Pages 183-200 | Published online: 02 Aug 2016
 

ABSTRACT

Televised interviews embrace a diversity of genres and formats. The particular genre studied here, the British football post-match interview, seems to privilege evaluation and commentary from the interviewee. This article argues that this is achieved through interviewer turns that are predominantly assessment oriented. The analysis shows the impact of this assessment orientation on the grammatical formatting of the interviewer turns and how it interacts with the sequential, institutional, and social distribution of epistemic access and epistemic primacy. Data are in British English.

Notes

1 Football clubs in the English Premier League are contractually obligated to participate in these interviews, which are broadcast live immediately after a match.

2 Heaney (Citation2011) interprets these features as evidence that the PMI is a semiscripted collaborative performance in which both participants are oriented to preserving their face as competent professionals. However, Heaney only analyzes two interviews, so the tight parallels that he identifies across his two interviews are an accident of selection that does not hold up against a larger corpus.

3 PMIs where the IR was not a native speaker of English were also excluded because of the focus in the analysis on features of turn design. This was important to ensure that aspects of turn design were not an effect of transfer from L1.

4 Tolson’s (Citation2012) analysis was focused on charting changes in adversarial interviewing over time and employs a somewhat different coding approach, including potentially coding turns as involving more than one strategy, so comparisons of the figures should be viewed with caution.

5 For reasons of space, IE responses are not incorporated in full, as they are very lengthy and the analysis here is focused on the design of the IR turn.

6 This structure involves a first and second saying with a same-turn self-repair insertion that provides necessary orientation or “story grammar” (i.e., who, what, when, etc.) for the upcoming talk of the multi-unit turn. Wong (Citation2010) argues that the first saying is built to be pragmatically incomplete, projecting a multi-unit turn. The insertion is then heard as explanatory and parenthetical to the first and second saying.

7 We return later to the relevance of the tag question in the first TCU.

8 While this looks as though the IE epistemically defers to the IR, it is hearably sarcastic. The manager involved is apparently known for being hostile to interviewers citing statistics.

9 The function of the interrogative design is discussed later.

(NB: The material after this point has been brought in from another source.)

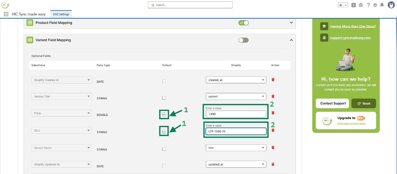397x174 pixels.
Task: Collapse the Variant Field Mapping section
Action: coord(291,40)
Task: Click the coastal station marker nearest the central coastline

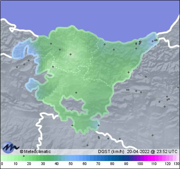Action: (x=104, y=44)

10 Given that the information is oriented to as already known by the IE, the extended format and the accompanying displays of football expertise in the details of the assessables might be further explored as evidence of orientation to the overhearing audience.

11 There is some similarity between these examples and the turn increments discussed in relation to exposition and assessments in Couper-Kuhlen and Thompson (Citation2008). However, turn increments are positioned after a possible TRP, whereas in the PMI extraposition examples, the turn is prosodically hearably incomplete prior to the extraposed element so the first possible TRP comes after the extraposed element.

12 Although there isn’t space to address these issues here, it also shows IR orientation to parallel scope for the epistemic downgrading. In both examples, the assertion that the games are coming “thick and fast” is outside the grammatical scope of the epistemic stance marker that downgrades IR epistemic authority with respect to the consequences “swapping and changing your players”/“juggling the troups.” Note that this is a separate issue from the previous word-order observations, as “games coming so thick and fast” in Extract 21 could just as easily have been positioned turn initially to be outside the scope of the interrogative.

13 Hepburn and Potter (Citation2010) observe the use of turn-medial tag questions in the talk of child protection helpline operators. They also suggest that the turn-medial position reduces the response relevance of the tag question.

14 “The tag question is positioned so as to invite response as the first matter to be addressed by the coparticipant” (Heritage & Raymond, Citation2005, p. 20).